Page 17 of Davita's Harp


  Two of the three candles on the buffet sputtered and died.

  Mr. Helfman asked me what I was studying in public school and began to compare my subjects with those taught in the yeshiva. There was haughtiness in his voice as he went along claiming superiority for the yeshiva curriculum.

  “How are your grades, Ilana?” Mrs. Helfman asked.

  “I get nineties and hundreds,” I said.

  “I’ll bet you do,” said Mr. Dinn. “So did your mother.”

  From across the table David was looking at me as if he were seeing me for the first time.

  On the buffet the guttering flame of the third candle suddenly flared, leaped upward, flickering wildly, and was gone. A thin column of dark smoke spiraled slowly toward the ceiling.

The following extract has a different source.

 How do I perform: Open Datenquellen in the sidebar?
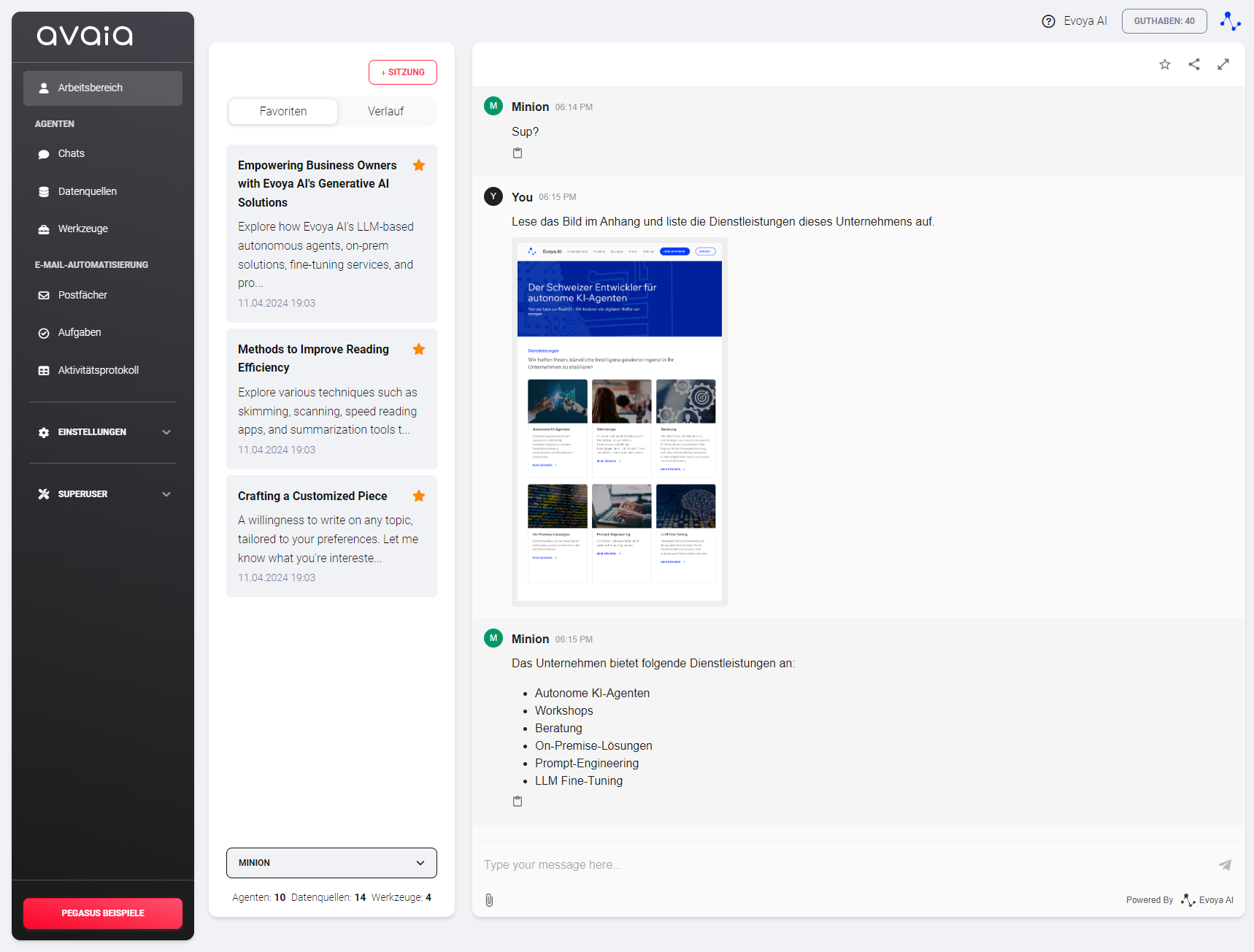[x=88, y=191]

  “Ilana, would you like to help me bring in the dishes?” Mrs. Helfman asked.

  From inside the kitchen, which was now cluttered with dirty pots and dishes, I heard David and his father and Mr. Helfman talking together about something I didn’t understand. They spoke briefly in English, then slipped into Yiddish. Mr. Dinn and Mr. Helfman went on talking Yiddish, but David kept going from one language to the other.

  Mrs. Helfman saw me listening and said, “They are discussing tomorrow morning’s sedra—the reading from the Torah.”

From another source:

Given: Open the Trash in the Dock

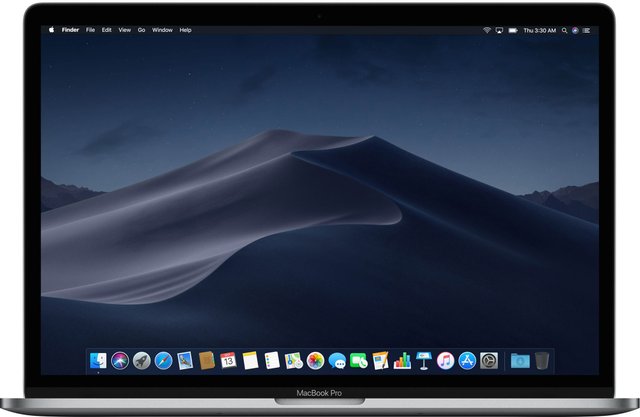Looking at the screenshot, I should click(x=542, y=360).
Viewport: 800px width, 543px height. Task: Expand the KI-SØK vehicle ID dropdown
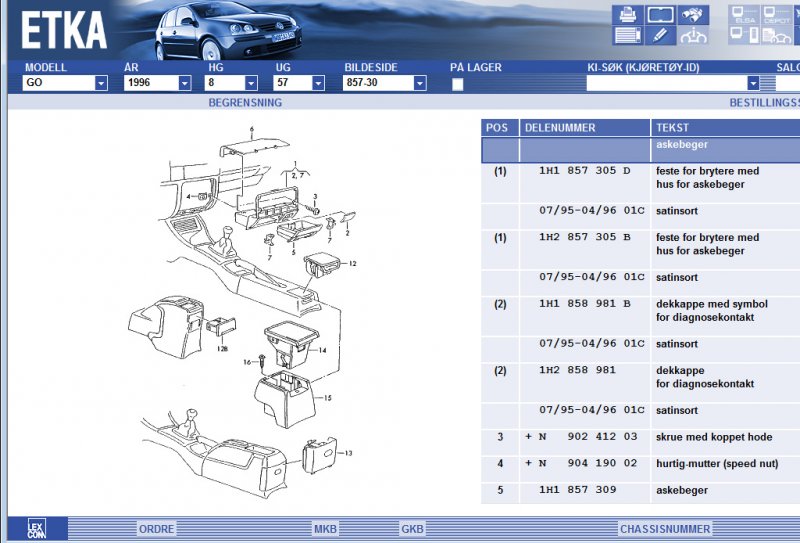pyautogui.click(x=753, y=84)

  “David knows almost all the Torah by heart,” Ruthie said proudly. “David is a genius.”

  “Bring in the cake,” Mrs. Helfman said to Ruthie. “And don’t brag so much. You’ll bring upon us the evil eye, God forbid.”

  Later, as we sat around the table near the end of the meal, Mr. Dinn leaned back in his chair, cleared his throat, and proceeded to deliver a little sermon. His forefingers tucked inside his vest pockets, he began in his sonorous voice to describe how God came down to Mount Sinai thousands of years ago in order to give the Torah to the Jewish people. The mountain was all covered in smoke, he said. There was thunder; lightning flashed from the clouds. The Torah was written in fire on tablets and the tablets were then wrapped in fire. Moses’ face shone with light as he held them. “Only Moses could touch that sacred fire,” said Mr. Dinn. “And that sacred fire could not be tampered with. The Sanctuary in the desert also had a special sacred fire, and only on that fire was one permitted to offer a bird or an animal as a sacrifice to God. Tomorrow’s sedra tells us that the sons of Aaron the high priest brought their own fire into the Sanctuary and were killed. A strange fire must never be brought into the heart of the Sanctuary where the sacred fire of God is found. From this we can learn that we must preserve with care the sacred fire of our Torah, its laws, its words, and never permit it to be mixed with strange fires from the outside.”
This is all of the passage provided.